Let us first tackle the coefficients $\alpha$ in $T(t)$ and $\beta$ in $A(T).$ We know that $T(60) = 98$ , which yields:

$68 + \alpha \cdot \ln(60+1) = 98 \Rightarrow \alpha = \large \frac{30}{\ln 61}$ $F$ ;

and we are given that $A(98) = 0.17$ , or:

$0.17 = 1 - \sqrt{\beta(98-68)} \Rightarrow \beta = \large \frac{(1-.17)^2}{30} = \large \frac{0.83^2}{30}$ $F^{-1}$ .

Now, the Control Center's temperature at $0$ % oxygen computes to: $0 = 1-\sqrt{(\frac{0.83^2}{30})(T-68)} \Rightarrow T = \frac{30}{0.82^2} + 68 = 111.54^{\degree}$ F. Likewise, the time it takes to reach this zero-oxygen level is: $111.54 = 68 + \frac{30}{\ln 61} \cdot \ln (t+1) \Rightarrow t = e^{(\frac{\ln 61}{30}) (111.54-68)} - 1 = 388.94$ minutes.

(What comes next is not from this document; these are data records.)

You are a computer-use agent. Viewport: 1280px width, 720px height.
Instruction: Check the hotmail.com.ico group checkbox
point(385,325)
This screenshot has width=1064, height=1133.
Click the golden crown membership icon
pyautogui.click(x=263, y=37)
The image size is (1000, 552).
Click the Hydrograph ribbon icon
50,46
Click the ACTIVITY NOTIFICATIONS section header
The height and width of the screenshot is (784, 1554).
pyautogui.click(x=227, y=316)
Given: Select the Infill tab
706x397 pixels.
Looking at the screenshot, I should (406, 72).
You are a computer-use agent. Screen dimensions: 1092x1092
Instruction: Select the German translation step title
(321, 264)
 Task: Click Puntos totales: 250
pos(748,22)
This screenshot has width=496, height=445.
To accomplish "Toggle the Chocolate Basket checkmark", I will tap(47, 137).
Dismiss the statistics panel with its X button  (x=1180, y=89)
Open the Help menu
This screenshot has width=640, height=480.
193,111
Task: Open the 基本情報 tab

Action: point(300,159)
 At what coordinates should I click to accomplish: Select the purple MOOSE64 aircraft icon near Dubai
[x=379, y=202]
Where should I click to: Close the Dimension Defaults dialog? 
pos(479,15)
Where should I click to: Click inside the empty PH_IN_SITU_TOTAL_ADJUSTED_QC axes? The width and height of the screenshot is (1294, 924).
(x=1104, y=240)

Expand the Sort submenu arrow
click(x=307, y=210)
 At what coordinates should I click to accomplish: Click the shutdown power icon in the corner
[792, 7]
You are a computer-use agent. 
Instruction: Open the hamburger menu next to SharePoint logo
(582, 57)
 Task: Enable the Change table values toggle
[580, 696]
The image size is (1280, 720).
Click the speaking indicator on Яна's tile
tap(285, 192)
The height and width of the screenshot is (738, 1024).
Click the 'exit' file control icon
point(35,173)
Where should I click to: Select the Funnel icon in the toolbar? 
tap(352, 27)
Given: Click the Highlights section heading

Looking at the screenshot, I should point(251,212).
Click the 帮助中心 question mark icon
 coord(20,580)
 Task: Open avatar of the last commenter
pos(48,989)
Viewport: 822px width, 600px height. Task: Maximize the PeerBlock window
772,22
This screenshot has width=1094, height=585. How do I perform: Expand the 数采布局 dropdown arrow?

Calculating the respective derivatives gives:

$\large{\frac{dA}{dT}}|_{T=111.54} = -\frac{1}{2}\sqrt{\frac{\beta}{T-68}} = -\frac{1}{2}\sqrt{\frac{0.83^2/30}{111.54-68}} = -0.0115$ ;

$\large{\frac{dT}{dt}}|_{t=388.94} = \frac{\alpha}{t+1} = \frac{30/ \ln 61}{388.94+1} = 0.0187$

which gives us an ultimate oxygen depletion rate of:

$\frac{dA}{dt} = (-1.15 \times 10^{-2})(1.87 \times 10^{-2}) = \boxed{-2.148 \times 10^{-4}}$ , or approximately $-0.02\%$ per minute.